### Exercise prompt
Transcribe only what runs from the line containing "You are a computer-use" through the final line below, exactly, and leave every picture out.

Items from a dataset:
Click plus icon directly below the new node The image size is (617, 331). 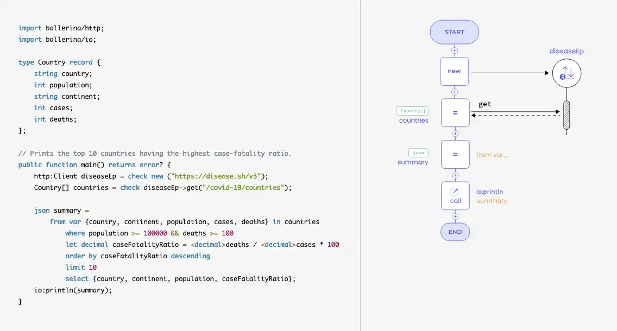(455, 92)
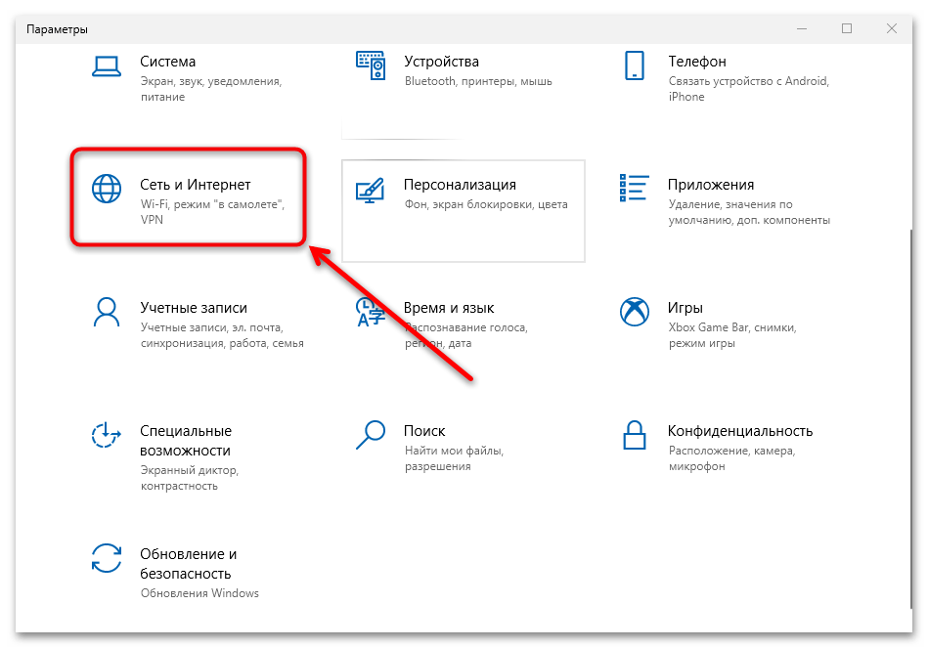Maximize the Параметры window
The image size is (928, 648).
tap(847, 29)
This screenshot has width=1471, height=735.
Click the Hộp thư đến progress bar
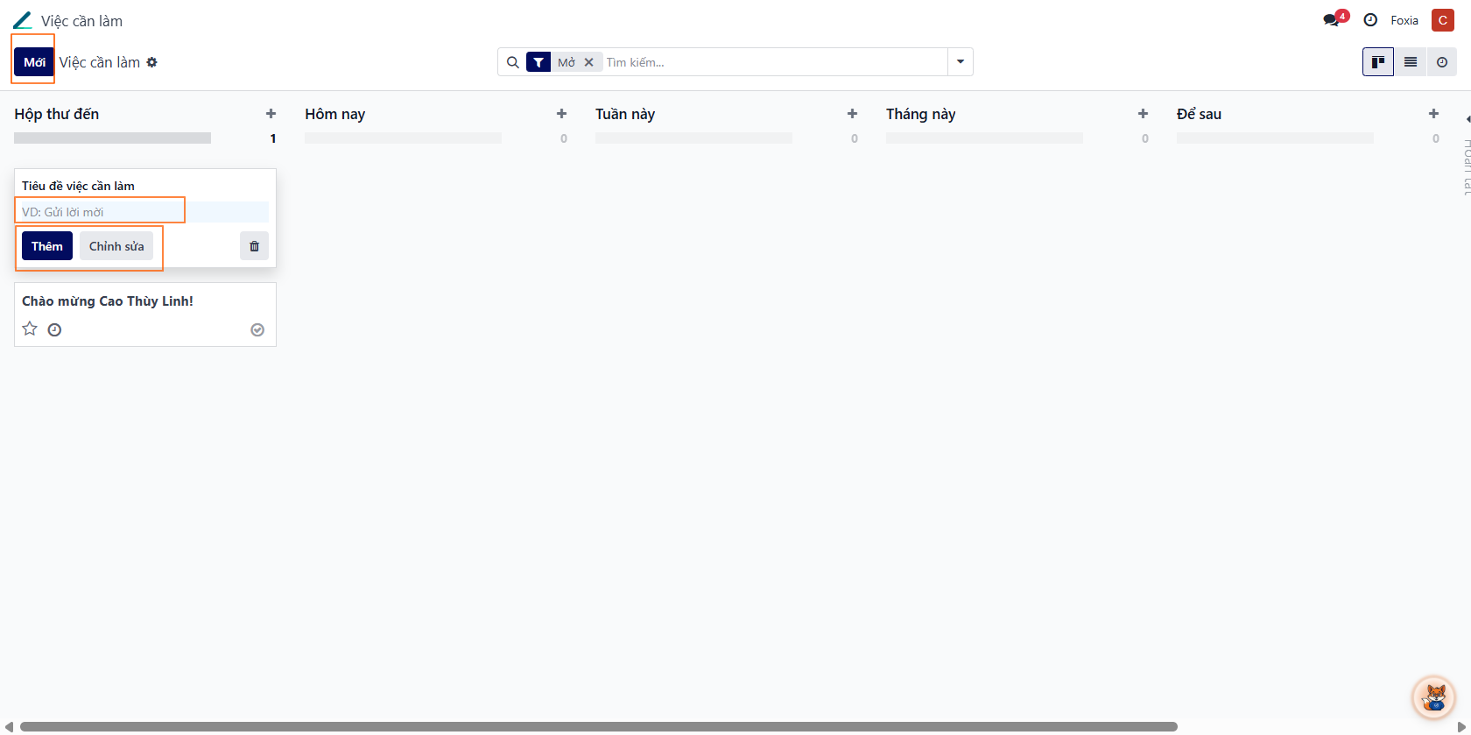[x=112, y=138]
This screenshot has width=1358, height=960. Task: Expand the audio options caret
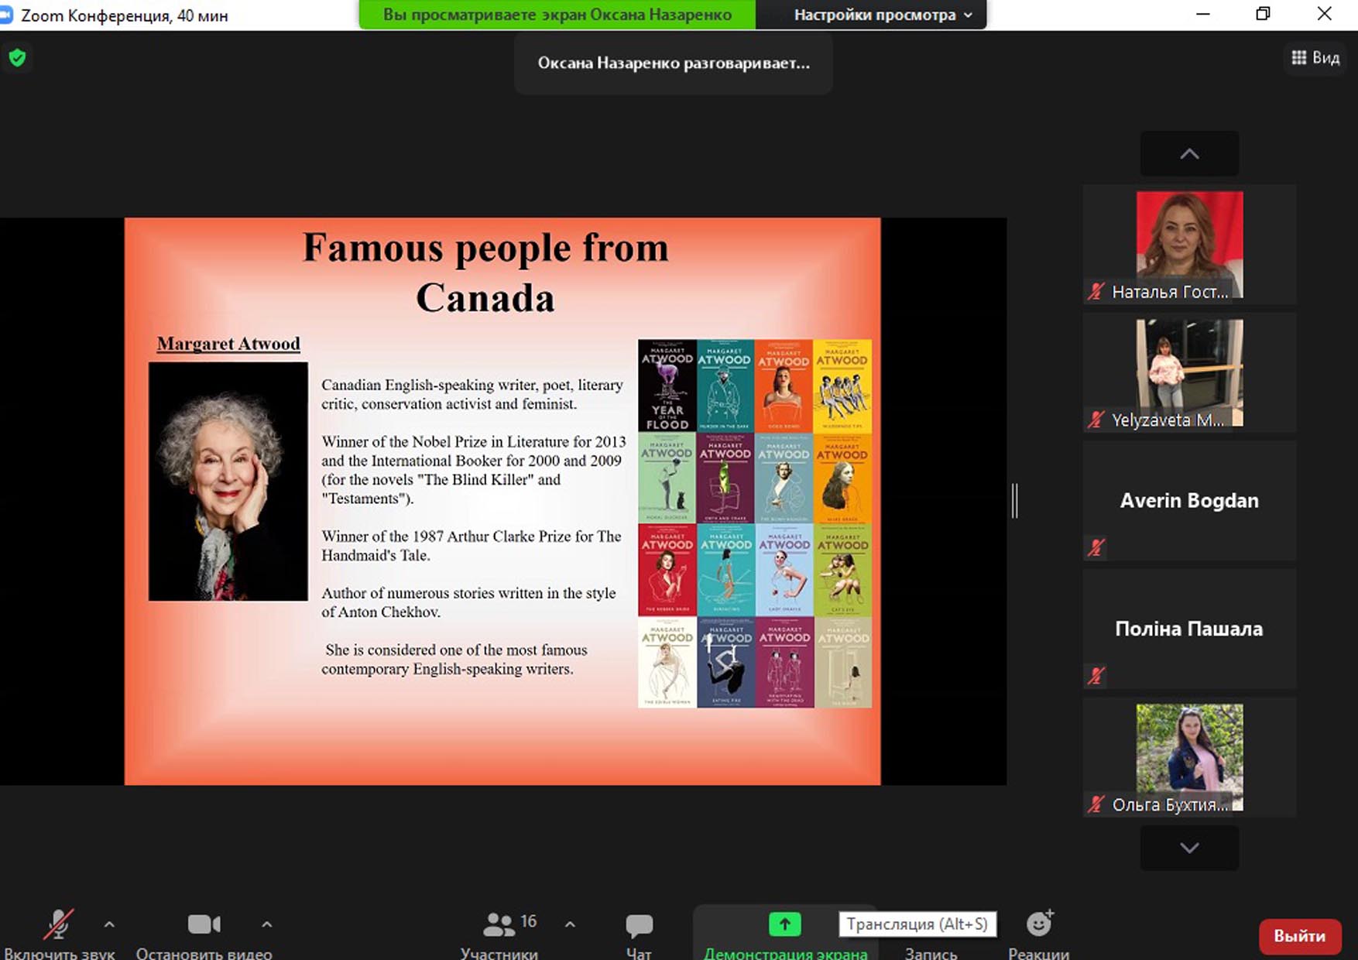point(109,924)
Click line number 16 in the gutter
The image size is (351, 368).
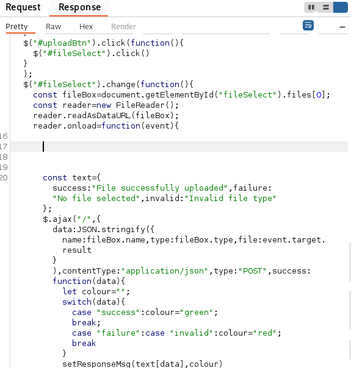point(4,136)
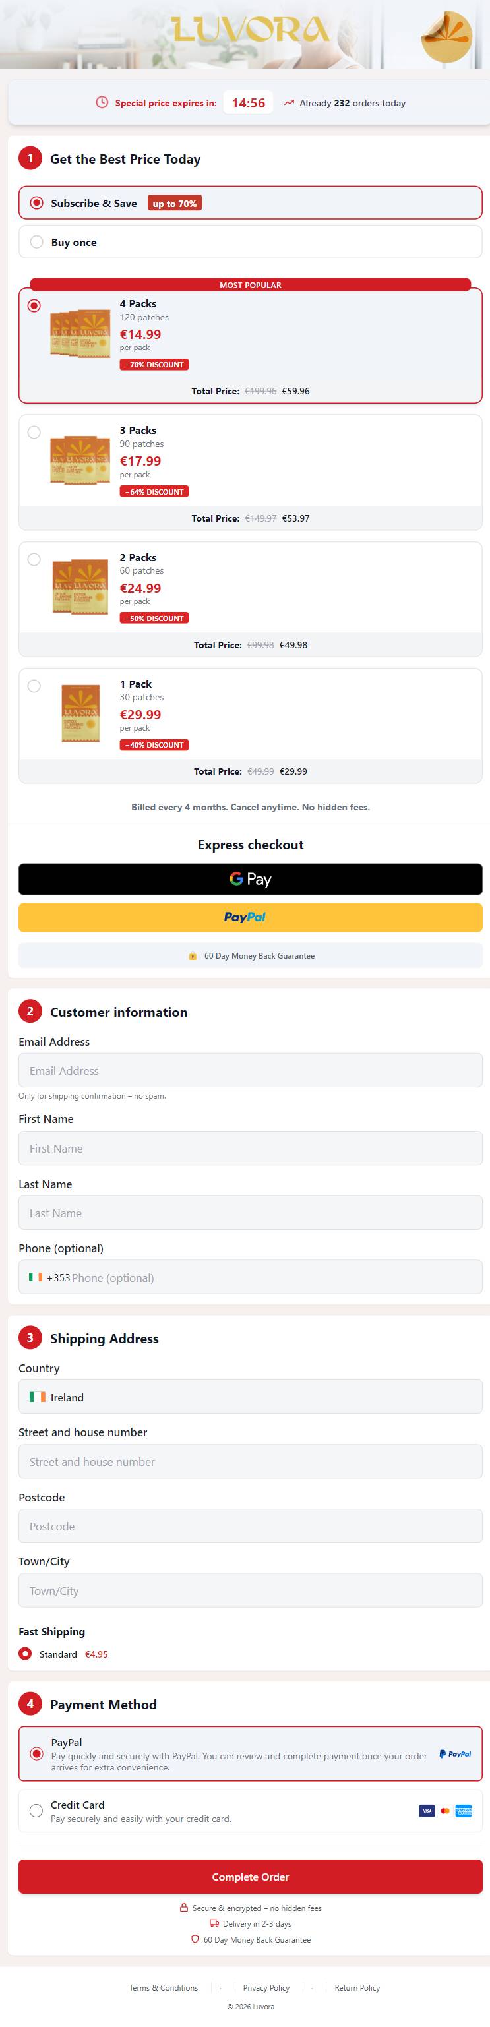This screenshot has height=2027, width=490.
Task: Click the Complete Order button
Action: [250, 1876]
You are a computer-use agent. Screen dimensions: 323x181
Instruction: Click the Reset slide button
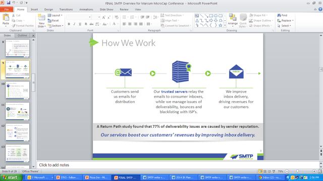[x=53, y=21]
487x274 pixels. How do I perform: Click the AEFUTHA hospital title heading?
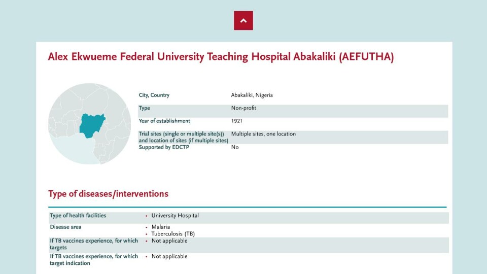click(x=221, y=57)
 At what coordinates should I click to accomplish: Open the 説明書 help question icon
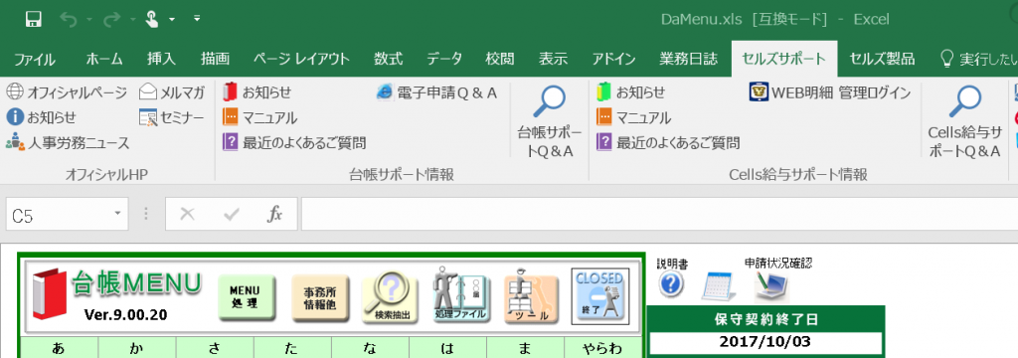[671, 284]
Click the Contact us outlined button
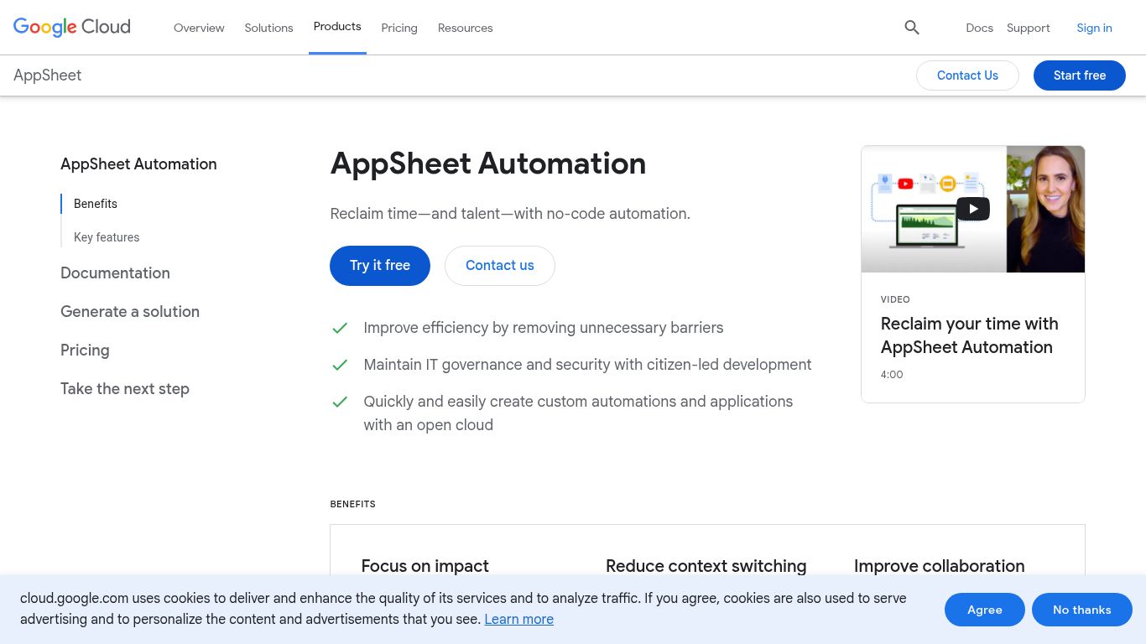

### Output of the exercise
You are a computer-use agent. Screen dimensions: 323x181
Instruction: Click the Reset slide button
[x=53, y=21]
487x274 pixels. How do I perform: Click the AEFUTHA hospital title heading?
click(x=221, y=57)
 At what coordinates should I click to accomplish: Open the 説明書 help question icon
[671, 284]
Click the Contact us outlined button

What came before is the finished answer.